◆ GIVEN INSTRUCTION ◆
Copy the lines below, changing every "sidebar" to "side panel" and leaving everything else as it is.

┄┄┄┄┄┄┄┄┄┄┄┄┄┄┄┄┄┄┄┄

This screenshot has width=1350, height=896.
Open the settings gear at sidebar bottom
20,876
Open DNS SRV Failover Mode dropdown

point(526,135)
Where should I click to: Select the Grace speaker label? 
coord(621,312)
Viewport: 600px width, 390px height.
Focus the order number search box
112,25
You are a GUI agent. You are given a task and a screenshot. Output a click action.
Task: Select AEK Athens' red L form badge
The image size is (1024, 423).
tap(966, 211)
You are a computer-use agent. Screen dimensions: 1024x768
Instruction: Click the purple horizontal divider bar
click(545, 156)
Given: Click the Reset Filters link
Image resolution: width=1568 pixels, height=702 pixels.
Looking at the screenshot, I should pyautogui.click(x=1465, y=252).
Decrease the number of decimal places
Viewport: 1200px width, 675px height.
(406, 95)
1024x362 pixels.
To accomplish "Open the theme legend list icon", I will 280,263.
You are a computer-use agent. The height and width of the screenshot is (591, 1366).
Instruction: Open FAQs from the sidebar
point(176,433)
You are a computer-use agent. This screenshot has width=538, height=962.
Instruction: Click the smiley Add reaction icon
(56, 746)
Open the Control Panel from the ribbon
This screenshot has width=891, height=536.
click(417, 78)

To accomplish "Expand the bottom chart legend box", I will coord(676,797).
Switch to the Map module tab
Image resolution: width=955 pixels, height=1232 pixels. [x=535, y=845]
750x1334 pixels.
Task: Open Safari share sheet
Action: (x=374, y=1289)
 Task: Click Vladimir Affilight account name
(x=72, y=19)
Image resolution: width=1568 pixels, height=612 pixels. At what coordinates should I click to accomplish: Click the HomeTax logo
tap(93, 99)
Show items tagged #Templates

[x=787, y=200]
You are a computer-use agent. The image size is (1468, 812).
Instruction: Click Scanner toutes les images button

┄┄┄┄┄┄┄┄┄┄┄┄┄┄┄┄┄┄┄┄

◆ SOLUTION TO THE PROBLEM ◆
This screenshot has width=1350, height=896.
Open the settings gear at side panel bottom
20,876
Open DNS SRV Failover Mode dropdown

point(526,135)
Where should I click to: Select the Grace speaker label? 
coord(621,312)
Viewport: 600px width, 390px height.
Focus the order number search box
112,25
You are a GUI agent. You are given a task and a screenshot. Output a click action.
Task: Select AEK Athens' red L form badge
The image size is (1024, 423).
tap(966, 211)
You are a computer-use agent. Screen dimensions: 1024x768
Instruction: Click the purple horizontal divider bar
click(545, 156)
Given: Click the Reset Filters link
Image resolution: width=1568 pixels, height=702 pixels.
Looking at the screenshot, I should pyautogui.click(x=1465, y=252).
Decrease the number of decimal places
Viewport: 1200px width, 675px height.
(406, 95)
1024x362 pixels.
To accomplish "Open the theme legend list icon", I will 280,263.
You are a computer-use agent. The height and width of the screenshot is (591, 1366).
Instruction: Open FAQs from the side panel
point(176,433)
You are a computer-use agent. This screenshot has width=538, height=962.
Instruction: Click the smiley Add reaction icon
(56, 746)
Open the Control Panel from the ribbon
This screenshot has width=891, height=536.
click(417, 78)

To accomplish "Expand the bottom chart legend box", I will coord(676,797).
Switch to the Map module tab
Image resolution: width=955 pixels, height=1232 pixels. [x=535, y=845]
750x1334 pixels.
Task: Open Safari share sheet
Action: (x=374, y=1289)
 Task: Click Vladimir Affilight account name
(x=72, y=19)
Image resolution: width=1568 pixels, height=612 pixels. At what coordinates should I click to accomplish: Click the HomeTax logo
tap(93, 99)
Show items tagged #Templates

[x=787, y=200]
You are a computer-use agent. The image size is (1468, 812).
Instruction: Click Scanner toutes les images button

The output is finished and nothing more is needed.